# Some P.godefroyae/leucochilum



## werner.freitag (Jun 22, 2020)

Pictures of blooming P.godefroyae or leucochilum. Most are probabely from nature, the last one is from J




oe Orchids in ChiangMai.


----------



## KateL (Jun 22, 2020)

Very nice, particularly the last one.


----------



## werner.freitag (Jun 22, 2020)

the last one is the result of breeding from Joe Orchids
Joe is a nice guy , speaking English and breeding Brachys for ages, there are many better ones
all the others are probabely collected


----------



## GuRu (Jun 23, 2020)

All are very nice but the last one is a keeper.


----------



## Guldal (Jun 23, 2020)

GuRu said:


> All are very nice but the last one is a keeper.


Who am I to disagree!


----------



## DrLeslieEe (Jun 24, 2020)

This goes to show that selectively bred ones are superior in shape and size (and ease of growth comparably) and that we no longer need to pillage through the jungles to collect the natural population.

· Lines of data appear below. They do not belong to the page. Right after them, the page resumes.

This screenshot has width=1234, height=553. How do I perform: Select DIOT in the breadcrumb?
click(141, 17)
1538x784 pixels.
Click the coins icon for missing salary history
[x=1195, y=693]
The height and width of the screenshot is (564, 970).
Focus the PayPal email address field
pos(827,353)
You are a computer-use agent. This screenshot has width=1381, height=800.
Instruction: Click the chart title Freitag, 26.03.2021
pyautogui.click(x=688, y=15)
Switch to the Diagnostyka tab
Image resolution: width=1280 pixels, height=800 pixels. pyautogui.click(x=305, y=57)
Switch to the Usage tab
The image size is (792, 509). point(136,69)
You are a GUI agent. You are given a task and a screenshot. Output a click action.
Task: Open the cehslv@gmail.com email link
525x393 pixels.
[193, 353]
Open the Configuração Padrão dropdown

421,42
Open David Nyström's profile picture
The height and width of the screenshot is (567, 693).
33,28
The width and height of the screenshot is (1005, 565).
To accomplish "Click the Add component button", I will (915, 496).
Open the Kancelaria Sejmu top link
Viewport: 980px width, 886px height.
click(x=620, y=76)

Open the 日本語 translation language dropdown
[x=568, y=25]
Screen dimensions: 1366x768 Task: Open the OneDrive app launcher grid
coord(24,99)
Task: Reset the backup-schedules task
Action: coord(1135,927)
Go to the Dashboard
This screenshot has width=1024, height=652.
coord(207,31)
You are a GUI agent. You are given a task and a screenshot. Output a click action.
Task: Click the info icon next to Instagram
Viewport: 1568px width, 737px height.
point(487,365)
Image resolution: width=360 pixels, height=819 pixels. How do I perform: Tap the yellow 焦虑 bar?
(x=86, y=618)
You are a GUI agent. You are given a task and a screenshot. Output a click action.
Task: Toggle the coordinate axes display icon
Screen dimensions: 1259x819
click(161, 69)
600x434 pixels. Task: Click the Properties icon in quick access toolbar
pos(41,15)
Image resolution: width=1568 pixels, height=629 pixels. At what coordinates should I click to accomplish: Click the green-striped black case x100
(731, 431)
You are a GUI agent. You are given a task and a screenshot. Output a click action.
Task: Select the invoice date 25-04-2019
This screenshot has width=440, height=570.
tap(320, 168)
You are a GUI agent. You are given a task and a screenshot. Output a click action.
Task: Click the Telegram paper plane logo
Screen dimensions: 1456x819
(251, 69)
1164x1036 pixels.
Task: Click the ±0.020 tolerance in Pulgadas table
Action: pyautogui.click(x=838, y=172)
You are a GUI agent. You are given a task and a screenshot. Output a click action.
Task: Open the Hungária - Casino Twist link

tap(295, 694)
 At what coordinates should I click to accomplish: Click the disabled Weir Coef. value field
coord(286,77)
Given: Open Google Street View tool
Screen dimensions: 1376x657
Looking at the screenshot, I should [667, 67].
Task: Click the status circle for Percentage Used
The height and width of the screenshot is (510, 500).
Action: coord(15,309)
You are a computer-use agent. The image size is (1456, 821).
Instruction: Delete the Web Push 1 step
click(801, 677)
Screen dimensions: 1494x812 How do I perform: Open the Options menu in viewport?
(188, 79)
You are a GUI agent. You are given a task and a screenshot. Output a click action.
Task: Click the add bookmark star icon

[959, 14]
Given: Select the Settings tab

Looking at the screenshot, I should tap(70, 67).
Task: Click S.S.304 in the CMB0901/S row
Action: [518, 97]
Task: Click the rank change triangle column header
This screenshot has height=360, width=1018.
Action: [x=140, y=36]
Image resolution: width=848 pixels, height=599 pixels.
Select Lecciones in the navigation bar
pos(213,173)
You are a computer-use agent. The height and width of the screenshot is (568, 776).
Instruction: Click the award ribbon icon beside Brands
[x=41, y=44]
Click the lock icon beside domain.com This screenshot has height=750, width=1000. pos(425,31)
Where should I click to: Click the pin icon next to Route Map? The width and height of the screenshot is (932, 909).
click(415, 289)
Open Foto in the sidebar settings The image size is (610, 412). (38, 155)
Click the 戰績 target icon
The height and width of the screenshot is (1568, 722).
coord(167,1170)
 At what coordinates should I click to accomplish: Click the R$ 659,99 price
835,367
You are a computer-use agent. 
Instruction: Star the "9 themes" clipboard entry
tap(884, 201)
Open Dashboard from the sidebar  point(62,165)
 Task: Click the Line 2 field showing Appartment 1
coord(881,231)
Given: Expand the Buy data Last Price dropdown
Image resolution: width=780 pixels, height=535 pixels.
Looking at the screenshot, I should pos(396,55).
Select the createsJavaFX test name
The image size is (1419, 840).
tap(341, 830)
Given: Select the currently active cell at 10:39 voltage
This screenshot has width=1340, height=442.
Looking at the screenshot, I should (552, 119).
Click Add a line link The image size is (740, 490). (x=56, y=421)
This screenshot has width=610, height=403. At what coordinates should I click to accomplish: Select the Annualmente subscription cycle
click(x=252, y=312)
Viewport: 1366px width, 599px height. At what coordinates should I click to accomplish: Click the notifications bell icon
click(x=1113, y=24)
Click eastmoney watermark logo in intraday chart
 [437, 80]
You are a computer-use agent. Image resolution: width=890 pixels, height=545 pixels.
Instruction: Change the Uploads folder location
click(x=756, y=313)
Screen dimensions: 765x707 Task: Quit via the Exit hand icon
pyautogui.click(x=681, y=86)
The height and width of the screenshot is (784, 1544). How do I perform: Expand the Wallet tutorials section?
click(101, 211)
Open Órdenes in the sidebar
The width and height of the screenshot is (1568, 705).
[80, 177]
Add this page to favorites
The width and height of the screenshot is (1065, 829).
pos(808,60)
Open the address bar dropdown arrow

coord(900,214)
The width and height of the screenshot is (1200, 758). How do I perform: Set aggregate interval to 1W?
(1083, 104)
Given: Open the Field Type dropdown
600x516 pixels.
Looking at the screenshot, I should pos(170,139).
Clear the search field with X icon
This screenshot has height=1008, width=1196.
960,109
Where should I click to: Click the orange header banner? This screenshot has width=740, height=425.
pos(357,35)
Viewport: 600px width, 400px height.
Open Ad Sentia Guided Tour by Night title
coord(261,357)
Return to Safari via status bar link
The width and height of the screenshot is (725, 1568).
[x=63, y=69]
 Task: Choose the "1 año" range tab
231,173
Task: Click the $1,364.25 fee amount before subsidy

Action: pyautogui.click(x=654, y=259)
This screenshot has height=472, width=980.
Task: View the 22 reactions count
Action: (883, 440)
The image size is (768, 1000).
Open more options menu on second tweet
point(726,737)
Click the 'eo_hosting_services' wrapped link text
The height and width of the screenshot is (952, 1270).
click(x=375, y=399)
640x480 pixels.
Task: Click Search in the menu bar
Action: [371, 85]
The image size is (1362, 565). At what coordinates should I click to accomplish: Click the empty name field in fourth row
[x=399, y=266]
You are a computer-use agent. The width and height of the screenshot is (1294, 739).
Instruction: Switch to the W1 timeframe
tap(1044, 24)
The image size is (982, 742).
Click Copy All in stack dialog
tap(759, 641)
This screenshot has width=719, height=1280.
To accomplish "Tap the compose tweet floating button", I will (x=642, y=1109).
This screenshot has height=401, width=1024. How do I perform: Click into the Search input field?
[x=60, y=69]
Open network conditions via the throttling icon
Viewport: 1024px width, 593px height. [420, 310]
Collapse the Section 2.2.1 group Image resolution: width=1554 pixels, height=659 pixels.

Hint hint nudge nudge to native local collectors.


----------



## werner.freitag (Jun 24, 2020)

yes, the bred ones are better regarding the flowers. For P.godefroyae, niveum and bellatulum there is no difference in ease of growth here.
I got them all years ago on markets and shows. Now there are less collected plants offered, according to what I recognize.
The collectors were poor hilltribe guys , giving a sh... on breeding. They need income.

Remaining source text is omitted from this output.